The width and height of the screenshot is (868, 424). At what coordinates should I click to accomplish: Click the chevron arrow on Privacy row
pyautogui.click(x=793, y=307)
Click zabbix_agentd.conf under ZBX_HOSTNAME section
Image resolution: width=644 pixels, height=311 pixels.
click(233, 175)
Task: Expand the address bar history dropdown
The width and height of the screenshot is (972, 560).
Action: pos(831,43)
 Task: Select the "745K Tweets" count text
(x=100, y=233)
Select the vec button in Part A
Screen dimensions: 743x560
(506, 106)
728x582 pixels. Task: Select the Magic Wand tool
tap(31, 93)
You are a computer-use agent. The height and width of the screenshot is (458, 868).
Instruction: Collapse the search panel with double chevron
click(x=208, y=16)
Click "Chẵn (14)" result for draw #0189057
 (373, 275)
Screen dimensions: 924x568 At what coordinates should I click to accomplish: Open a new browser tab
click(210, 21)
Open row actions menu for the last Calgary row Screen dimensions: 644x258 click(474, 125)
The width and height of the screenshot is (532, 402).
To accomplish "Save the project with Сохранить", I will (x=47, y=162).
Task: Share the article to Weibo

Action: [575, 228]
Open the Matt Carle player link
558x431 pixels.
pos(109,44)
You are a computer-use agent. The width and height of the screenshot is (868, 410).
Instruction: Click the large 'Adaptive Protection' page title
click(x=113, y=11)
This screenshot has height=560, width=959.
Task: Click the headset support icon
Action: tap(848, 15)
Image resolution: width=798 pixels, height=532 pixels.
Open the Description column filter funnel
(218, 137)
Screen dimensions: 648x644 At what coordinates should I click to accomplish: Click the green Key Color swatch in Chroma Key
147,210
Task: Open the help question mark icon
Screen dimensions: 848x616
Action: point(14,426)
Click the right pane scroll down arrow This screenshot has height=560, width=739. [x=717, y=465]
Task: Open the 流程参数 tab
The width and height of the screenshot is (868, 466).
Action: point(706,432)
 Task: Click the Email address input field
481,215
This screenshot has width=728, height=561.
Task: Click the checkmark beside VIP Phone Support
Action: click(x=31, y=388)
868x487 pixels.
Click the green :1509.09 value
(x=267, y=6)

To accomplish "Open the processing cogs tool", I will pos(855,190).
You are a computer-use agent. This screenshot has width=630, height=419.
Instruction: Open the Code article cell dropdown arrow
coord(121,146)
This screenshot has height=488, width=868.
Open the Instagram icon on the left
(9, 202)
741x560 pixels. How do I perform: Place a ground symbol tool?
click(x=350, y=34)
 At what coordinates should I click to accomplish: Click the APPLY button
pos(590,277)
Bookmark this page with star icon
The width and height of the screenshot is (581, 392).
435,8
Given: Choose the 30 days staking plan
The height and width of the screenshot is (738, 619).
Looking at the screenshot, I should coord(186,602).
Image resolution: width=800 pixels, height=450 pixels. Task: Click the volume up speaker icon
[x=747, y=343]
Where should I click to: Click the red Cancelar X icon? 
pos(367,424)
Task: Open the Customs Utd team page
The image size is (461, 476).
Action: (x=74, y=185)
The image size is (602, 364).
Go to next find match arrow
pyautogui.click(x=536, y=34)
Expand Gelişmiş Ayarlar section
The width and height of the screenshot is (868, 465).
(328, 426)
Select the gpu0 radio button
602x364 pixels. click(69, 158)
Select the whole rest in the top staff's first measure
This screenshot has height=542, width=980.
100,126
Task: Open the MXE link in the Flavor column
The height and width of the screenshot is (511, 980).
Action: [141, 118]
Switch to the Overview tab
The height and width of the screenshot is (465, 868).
————————
(What you have to do) Begin at the line containing "The height and width of the screenshot is (738, 619)." and reproduce every line through the last one in the records above, exactly.

(Result of this exercise)
The height and width of the screenshot is (738, 619).
Looking at the screenshot, I should coord(186,602).
Image resolution: width=800 pixels, height=450 pixels. Task: Click the volume up speaker icon
[x=747, y=343]
Where should I click to: Click the red Cancelar X icon? 
pos(367,424)
Task: Open the Customs Utd team page
The image size is (461, 476).
Action: (x=74, y=185)
The image size is (602, 364).
Go to next find match arrow
pyautogui.click(x=536, y=34)
Expand Gelişmiş Ayarlar section
The width and height of the screenshot is (868, 465).
(328, 426)
Select the gpu0 radio button
602x364 pixels. click(69, 158)
Select the whole rest in the top staff's first measure
This screenshot has height=542, width=980.
100,126
Task: Open the MXE link in the Flavor column
The height and width of the screenshot is (511, 980).
Action: [141, 118]
Switch to the Overview tab
The height and width of the screenshot is (465, 868).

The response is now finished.